Request:
Replace every "GUI agent" with "screen assistant" in the rows below, and write all of the rows out again with nothing else changed.

□ □ □

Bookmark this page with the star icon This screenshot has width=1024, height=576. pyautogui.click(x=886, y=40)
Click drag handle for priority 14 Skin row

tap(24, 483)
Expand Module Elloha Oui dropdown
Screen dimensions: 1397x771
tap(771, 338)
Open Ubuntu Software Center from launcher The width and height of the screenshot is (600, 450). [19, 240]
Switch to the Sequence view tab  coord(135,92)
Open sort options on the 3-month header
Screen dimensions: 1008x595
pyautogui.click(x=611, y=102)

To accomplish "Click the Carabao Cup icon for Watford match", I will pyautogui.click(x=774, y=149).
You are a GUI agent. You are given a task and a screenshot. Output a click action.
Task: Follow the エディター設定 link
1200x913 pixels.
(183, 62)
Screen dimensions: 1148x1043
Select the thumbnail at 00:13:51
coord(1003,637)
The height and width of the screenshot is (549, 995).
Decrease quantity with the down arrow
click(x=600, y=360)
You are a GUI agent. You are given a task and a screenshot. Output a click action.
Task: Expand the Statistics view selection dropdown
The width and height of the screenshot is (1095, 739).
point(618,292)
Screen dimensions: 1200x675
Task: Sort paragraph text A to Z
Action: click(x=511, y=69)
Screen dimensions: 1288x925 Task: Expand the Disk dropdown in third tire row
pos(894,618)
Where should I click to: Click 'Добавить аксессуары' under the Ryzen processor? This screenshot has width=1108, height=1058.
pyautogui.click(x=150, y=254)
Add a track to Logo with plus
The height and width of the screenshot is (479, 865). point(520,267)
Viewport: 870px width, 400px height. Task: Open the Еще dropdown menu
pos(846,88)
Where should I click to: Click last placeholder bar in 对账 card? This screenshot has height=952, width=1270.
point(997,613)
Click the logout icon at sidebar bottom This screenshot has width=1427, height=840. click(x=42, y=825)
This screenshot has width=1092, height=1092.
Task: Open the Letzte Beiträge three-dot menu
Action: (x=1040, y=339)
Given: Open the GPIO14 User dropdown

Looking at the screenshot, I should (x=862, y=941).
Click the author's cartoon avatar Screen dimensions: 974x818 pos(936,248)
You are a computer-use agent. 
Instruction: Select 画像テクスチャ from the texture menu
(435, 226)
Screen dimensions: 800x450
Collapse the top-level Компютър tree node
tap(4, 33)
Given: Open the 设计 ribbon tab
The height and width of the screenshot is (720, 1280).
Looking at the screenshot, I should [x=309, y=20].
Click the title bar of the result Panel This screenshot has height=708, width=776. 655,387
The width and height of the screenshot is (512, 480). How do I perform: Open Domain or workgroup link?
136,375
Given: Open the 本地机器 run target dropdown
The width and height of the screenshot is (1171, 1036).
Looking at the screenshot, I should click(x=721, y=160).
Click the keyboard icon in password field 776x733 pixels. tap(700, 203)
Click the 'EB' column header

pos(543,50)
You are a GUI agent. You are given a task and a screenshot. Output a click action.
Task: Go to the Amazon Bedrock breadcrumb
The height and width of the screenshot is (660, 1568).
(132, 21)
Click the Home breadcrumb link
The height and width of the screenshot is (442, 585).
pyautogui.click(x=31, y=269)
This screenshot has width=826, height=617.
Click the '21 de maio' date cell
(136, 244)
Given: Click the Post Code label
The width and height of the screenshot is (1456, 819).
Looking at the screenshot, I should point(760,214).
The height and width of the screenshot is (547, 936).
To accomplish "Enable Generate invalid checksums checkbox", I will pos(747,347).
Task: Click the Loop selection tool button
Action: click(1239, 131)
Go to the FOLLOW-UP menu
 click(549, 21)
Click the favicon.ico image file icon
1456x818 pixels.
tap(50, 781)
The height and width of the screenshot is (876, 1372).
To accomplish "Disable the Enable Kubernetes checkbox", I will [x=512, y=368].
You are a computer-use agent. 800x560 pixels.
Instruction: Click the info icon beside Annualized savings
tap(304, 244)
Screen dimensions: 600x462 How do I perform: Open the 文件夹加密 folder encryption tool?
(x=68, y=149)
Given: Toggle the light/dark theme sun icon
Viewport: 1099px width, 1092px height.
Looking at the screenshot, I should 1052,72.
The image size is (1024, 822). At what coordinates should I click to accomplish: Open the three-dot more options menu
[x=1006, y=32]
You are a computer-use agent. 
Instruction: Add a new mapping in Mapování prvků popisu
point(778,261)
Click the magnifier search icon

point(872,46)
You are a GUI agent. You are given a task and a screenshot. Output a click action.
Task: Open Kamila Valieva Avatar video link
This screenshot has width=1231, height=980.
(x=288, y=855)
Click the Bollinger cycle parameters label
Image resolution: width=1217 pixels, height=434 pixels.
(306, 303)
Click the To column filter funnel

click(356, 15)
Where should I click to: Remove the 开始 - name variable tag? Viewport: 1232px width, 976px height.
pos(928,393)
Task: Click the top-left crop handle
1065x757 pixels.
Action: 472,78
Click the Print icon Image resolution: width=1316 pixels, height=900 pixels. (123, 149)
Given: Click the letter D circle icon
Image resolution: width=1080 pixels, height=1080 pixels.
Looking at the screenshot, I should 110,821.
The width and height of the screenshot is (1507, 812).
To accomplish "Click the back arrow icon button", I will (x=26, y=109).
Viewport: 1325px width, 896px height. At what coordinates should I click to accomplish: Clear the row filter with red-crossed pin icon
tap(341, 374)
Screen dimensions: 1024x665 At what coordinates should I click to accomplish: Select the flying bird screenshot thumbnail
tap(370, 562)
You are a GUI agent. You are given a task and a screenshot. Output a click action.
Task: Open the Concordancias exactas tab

□ □ □

Output:
Bookmark this page with the star icon This screenshot has width=1024, height=576. pyautogui.click(x=886, y=40)
Click drag handle for priority 14 Skin row

tap(24, 483)
Expand Module Elloha Oui dropdown
Screen dimensions: 1397x771
tap(771, 338)
Open Ubuntu Software Center from launcher The width and height of the screenshot is (600, 450). [19, 240]
Switch to the Sequence view tab  coord(135,92)
Open sort options on the 3-month header
Screen dimensions: 1008x595
pyautogui.click(x=611, y=102)

To accomplish "Click the Carabao Cup icon for Watford match", I will pyautogui.click(x=774, y=149).
You are a screen assistant. You are given a task and a screenshot. Output a click action.
Task: Follow the エディター設定 link
1200x913 pixels.
(183, 62)
Screen dimensions: 1148x1043
Select the thumbnail at 00:13:51
coord(1003,637)
The height and width of the screenshot is (549, 995).
Decrease quantity with the down arrow
click(x=600, y=360)
You are a screen assistant. You are given a task and a screenshot. Output a click action.
Task: Expand the Statistics view selection dropdown
The width and height of the screenshot is (1095, 739).
point(618,292)
Screen dimensions: 1200x675
Task: Sort paragraph text A to Z
Action: click(x=511, y=69)
Screen dimensions: 1288x925 Task: Expand the Disk dropdown in third tire row
pos(894,618)
Where should I click to: Click 'Добавить аксессуары' under the Ryzen processor? This screenshot has width=1108, height=1058.
pyautogui.click(x=150, y=254)
Add a track to Logo with plus
The height and width of the screenshot is (479, 865). point(520,267)
Viewport: 870px width, 400px height. Task: Open the Еще dropdown menu
pos(846,88)
Where should I click to: Click last placeholder bar in 对账 card? This screenshot has height=952, width=1270.
point(997,613)
Click the logout icon at sidebar bottom This screenshot has width=1427, height=840. click(x=42, y=825)
This screenshot has width=1092, height=1092.
Task: Open the Letzte Beiträge three-dot menu
Action: (x=1040, y=339)
Given: Open the GPIO14 User dropdown

Looking at the screenshot, I should (x=862, y=941).
Click the author's cartoon avatar Screen dimensions: 974x818 pos(936,248)
You are a computer-use agent. 
Instruction: Select 画像テクスチャ from the texture menu
(435, 226)
Screen dimensions: 800x450
Collapse the top-level Компютър tree node
tap(4, 33)
Given: Open the 设计 ribbon tab
The height and width of the screenshot is (720, 1280).
Looking at the screenshot, I should [x=309, y=20].
Click the title bar of the result Panel This screenshot has height=708, width=776. 655,387
The width and height of the screenshot is (512, 480). How do I perform: Open Domain or workgroup link?
136,375
Given: Open the 本地机器 run target dropdown
The width and height of the screenshot is (1171, 1036).
Looking at the screenshot, I should click(x=721, y=160).
Click the keyboard icon in password field 776x733 pixels. tap(700, 203)
Click the 'EB' column header

pos(543,50)
You are a screen assistant. You are given a task and a screenshot. Output a click action.
Task: Go to the Amazon Bedrock breadcrumb
The height and width of the screenshot is (660, 1568).
(132, 21)
Click the Home breadcrumb link
The height and width of the screenshot is (442, 585).
pyautogui.click(x=31, y=269)
This screenshot has width=826, height=617.
Click the '21 de maio' date cell
(136, 244)
Given: Click the Post Code label
The width and height of the screenshot is (1456, 819).
Looking at the screenshot, I should point(760,214).
The height and width of the screenshot is (547, 936).
To accomplish "Enable Generate invalid checksums checkbox", I will pos(747,347).
Task: Click the Loop selection tool button
Action: click(1239, 131)
Go to the FOLLOW-UP menu
 click(549, 21)
Click the favicon.ico image file icon
1456x818 pixels.
tap(50, 781)
The height and width of the screenshot is (876, 1372).
To accomplish "Disable the Enable Kubernetes checkbox", I will [x=512, y=368].
You are a computer-use agent. 800x560 pixels.
Instruction: Click the info icon beside Annualized savings
tap(304, 244)
Screen dimensions: 600x462 How do I perform: Open the 文件夹加密 folder encryption tool?
(x=68, y=149)
Given: Toggle the light/dark theme sun icon
Viewport: 1099px width, 1092px height.
Looking at the screenshot, I should 1052,72.
The image size is (1024, 822). At what coordinates should I click to accomplish: Open the three-dot more options menu
[x=1006, y=32]
You are a computer-use agent. 
Instruction: Add a new mapping in Mapování prvků popisu
point(778,261)
Click the magnifier search icon

point(872,46)
You are a screen assistant. You are given a task and a screenshot. Output a click action.
Task: Open Kamila Valieva Avatar video link
This screenshot has width=1231, height=980.
(x=288, y=855)
Click the Bollinger cycle parameters label
Image resolution: width=1217 pixels, height=434 pixels.
(306, 303)
Click the To column filter funnel

click(356, 15)
Where should I click to: Remove the 开始 - name variable tag? Viewport: 1232px width, 976px height.
pos(928,393)
Task: Click the top-left crop handle
1065x757 pixels.
Action: 472,78
Click the Print icon Image resolution: width=1316 pixels, height=900 pixels. (123, 149)
Given: Click the letter D circle icon
Image resolution: width=1080 pixels, height=1080 pixels.
Looking at the screenshot, I should 110,821.
The width and height of the screenshot is (1507, 812).
To accomplish "Click the back arrow icon button", I will (x=26, y=109).
Viewport: 1325px width, 896px height. At what coordinates should I click to accomplish: Clear the row filter with red-crossed pin icon
tap(341, 374)
Screen dimensions: 1024x665 At what coordinates should I click to accomplish: Select the flying bird screenshot thumbnail
tap(370, 562)
You are a screen assistant. You are given a task and a screenshot. Output a click action.
Task: Open the Concordancias exactas tab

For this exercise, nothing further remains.